New insights into the spread of resistance to artemisinin and its analogues.

Plasmodium falciparum, the causative agent of malaria, has been developing resistance to several drugs worldwide for more than five decades. Initially, resistance was against drugs such as chloroquine, pyrimethamine, sulfadoxine, mefloquine and quinine. Research studies are now reporting parasites with resistance to the most effective and novel drug used against malaria infection worldwide, namely artemisinin. For this reason, the first-line treatment strategy of artemisinin-based combination therapy is becoming unsuccessful in areas where drug resistance is highly prevalent. The increase in artemisinin-resistant P. falciparum strains has threatened international efforts to eliminate malarial infections and to reduce the disease burden.

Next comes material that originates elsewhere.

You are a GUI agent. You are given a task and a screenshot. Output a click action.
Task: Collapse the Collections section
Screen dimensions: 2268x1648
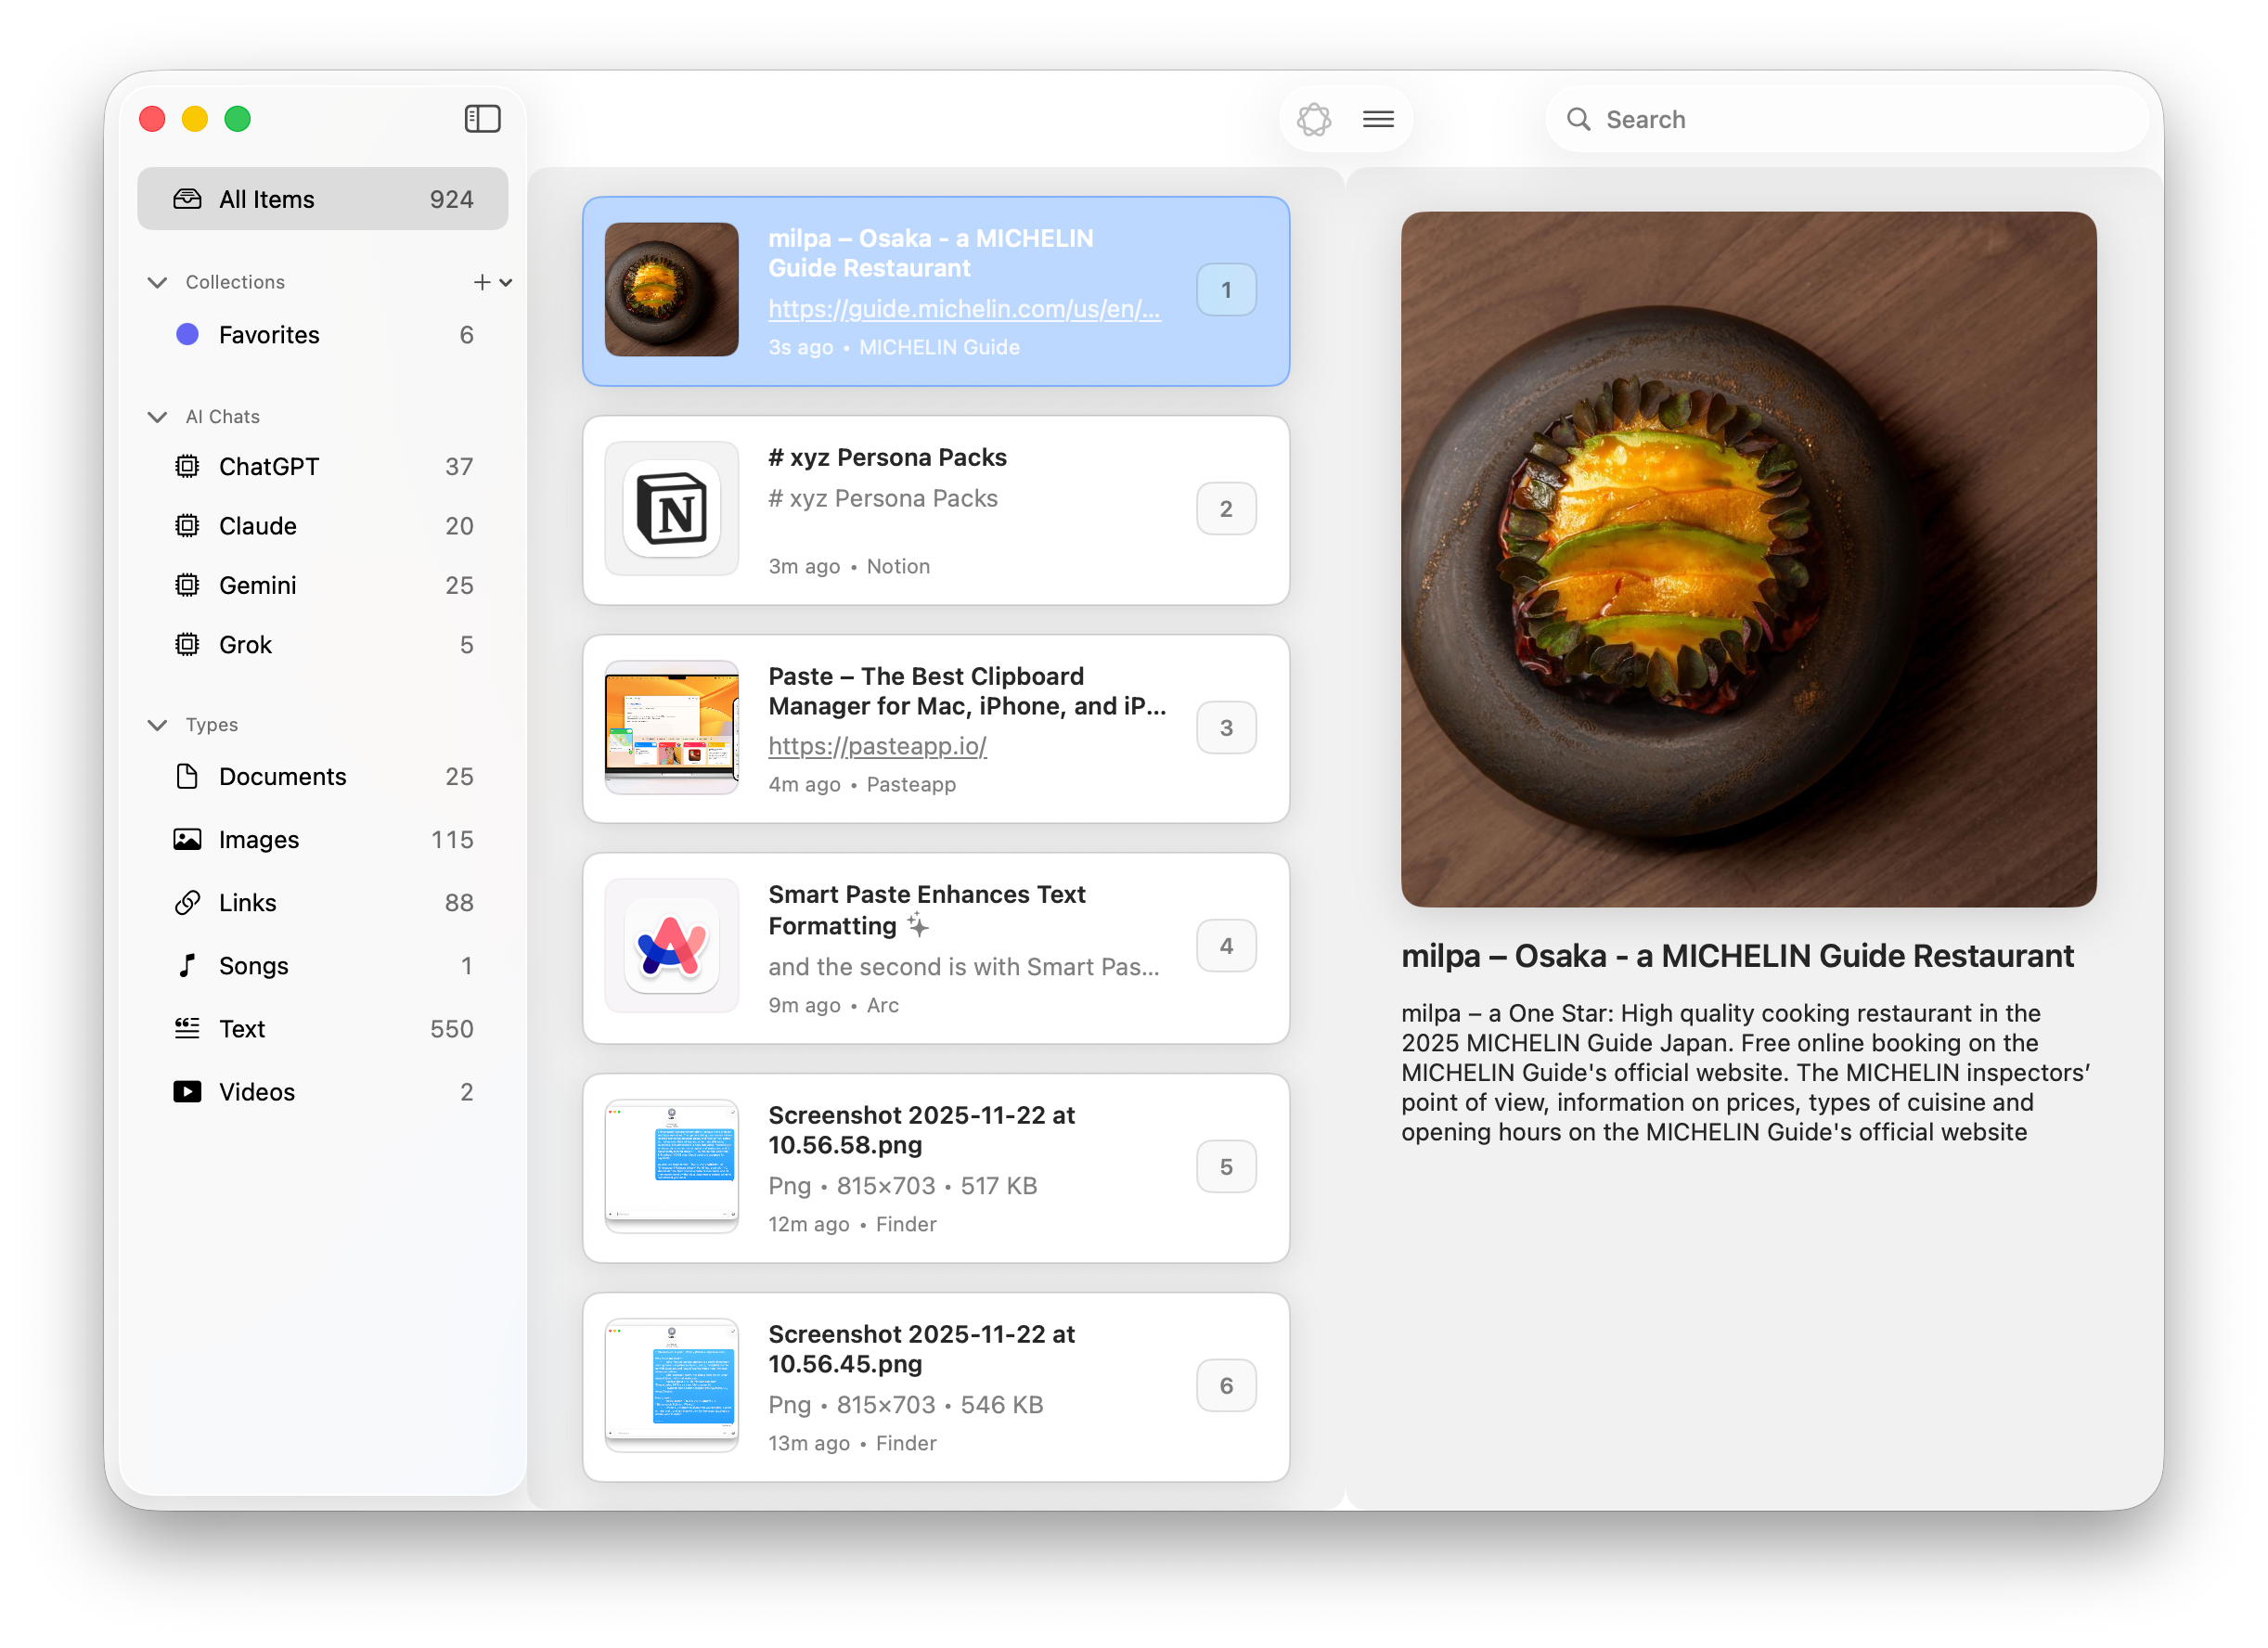click(157, 282)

Detection of several phenotypes that display artemisinin resistance, specification of basic genetic factors, the discovery of molecular pathways, and evaluation of its clinical outcome are possible by the current series of research on genomics and transcriptomic levels in Asia and Africa. In artemisinin resistance, slow parasite clearance among malaria-infected patients and enhanced in vitro survival of parasites occurs at the early ring stage. This resistance is due to single nucleotide polymorphisms within the Kelch 13 gene of the parasite and is related to significantly upregulated resistance signalling pathways; thus, the pro-oxidant action of artemisinins can be antagonised. New strategies are required to halt the spread of artemisinin-resistant malarial parasites.